## Exercise prompt:
Word for word, copy every line of the data.

Material provided section start

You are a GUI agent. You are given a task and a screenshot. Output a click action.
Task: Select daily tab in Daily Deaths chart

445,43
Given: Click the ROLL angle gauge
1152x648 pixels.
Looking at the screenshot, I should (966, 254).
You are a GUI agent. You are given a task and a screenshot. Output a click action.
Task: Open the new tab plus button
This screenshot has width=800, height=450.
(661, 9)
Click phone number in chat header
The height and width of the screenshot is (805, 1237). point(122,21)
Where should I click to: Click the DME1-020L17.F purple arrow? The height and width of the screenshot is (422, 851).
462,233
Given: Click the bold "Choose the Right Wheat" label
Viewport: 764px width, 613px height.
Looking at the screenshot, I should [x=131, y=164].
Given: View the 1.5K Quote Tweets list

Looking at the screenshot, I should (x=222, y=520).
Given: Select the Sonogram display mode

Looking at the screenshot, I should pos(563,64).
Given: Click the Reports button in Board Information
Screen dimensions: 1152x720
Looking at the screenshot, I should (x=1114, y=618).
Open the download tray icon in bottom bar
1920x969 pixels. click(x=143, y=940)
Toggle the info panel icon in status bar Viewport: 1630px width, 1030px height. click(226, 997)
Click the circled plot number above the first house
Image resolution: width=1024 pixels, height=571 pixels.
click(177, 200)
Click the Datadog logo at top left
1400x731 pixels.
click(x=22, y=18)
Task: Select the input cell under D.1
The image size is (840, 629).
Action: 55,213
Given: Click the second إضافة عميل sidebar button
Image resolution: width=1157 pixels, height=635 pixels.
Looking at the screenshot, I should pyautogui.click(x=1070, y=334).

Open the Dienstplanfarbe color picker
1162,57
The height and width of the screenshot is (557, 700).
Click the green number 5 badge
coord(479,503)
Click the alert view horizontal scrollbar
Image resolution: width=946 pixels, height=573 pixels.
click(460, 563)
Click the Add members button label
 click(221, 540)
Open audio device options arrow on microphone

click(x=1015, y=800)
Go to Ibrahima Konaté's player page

Material provided section end

## Written solution:
You are a GUI agent. You are given a task and a screenshot. Output a click action.
Task: Select daily tab in Daily Deaths chart

445,43
Given: Click the ROLL angle gauge
1152x648 pixels.
Looking at the screenshot, I should (966, 254).
You are a GUI agent. You are given a task and a screenshot. Output a click action.
Task: Open the new tab plus button
This screenshot has width=800, height=450.
(661, 9)
Click phone number in chat header
The height and width of the screenshot is (805, 1237). point(122,21)
Where should I click to: Click the DME1-020L17.F purple arrow? The height and width of the screenshot is (422, 851).
462,233
Given: Click the bold "Choose the Right Wheat" label
Viewport: 764px width, 613px height.
Looking at the screenshot, I should [x=131, y=164].
Given: View the 1.5K Quote Tweets list

Looking at the screenshot, I should (x=222, y=520).
Given: Select the Sonogram display mode

Looking at the screenshot, I should pos(563,64).
Given: Click the Reports button in Board Information
Screen dimensions: 1152x720
Looking at the screenshot, I should (x=1114, y=618).
Open the download tray icon in bottom bar
1920x969 pixels. click(x=143, y=940)
Toggle the info panel icon in status bar Viewport: 1630px width, 1030px height. click(226, 997)
Click the circled plot number above the first house
Image resolution: width=1024 pixels, height=571 pixels.
click(177, 200)
Click the Datadog logo at top left
1400x731 pixels.
click(x=22, y=18)
Task: Select the input cell under D.1
The image size is (840, 629).
Action: 55,213
Given: Click the second إضافة عميل sidebar button
Image resolution: width=1157 pixels, height=635 pixels.
Looking at the screenshot, I should pyautogui.click(x=1070, y=334).

Open the Dienstplanfarbe color picker
1162,57
The height and width of the screenshot is (557, 700).
Click the green number 5 badge
coord(479,503)
Click the alert view horizontal scrollbar
Image resolution: width=946 pixels, height=573 pixels.
click(460, 563)
Click the Add members button label
 click(221, 540)
Open audio device options arrow on microphone

click(x=1015, y=800)
Go to Ibrahima Konaté's player page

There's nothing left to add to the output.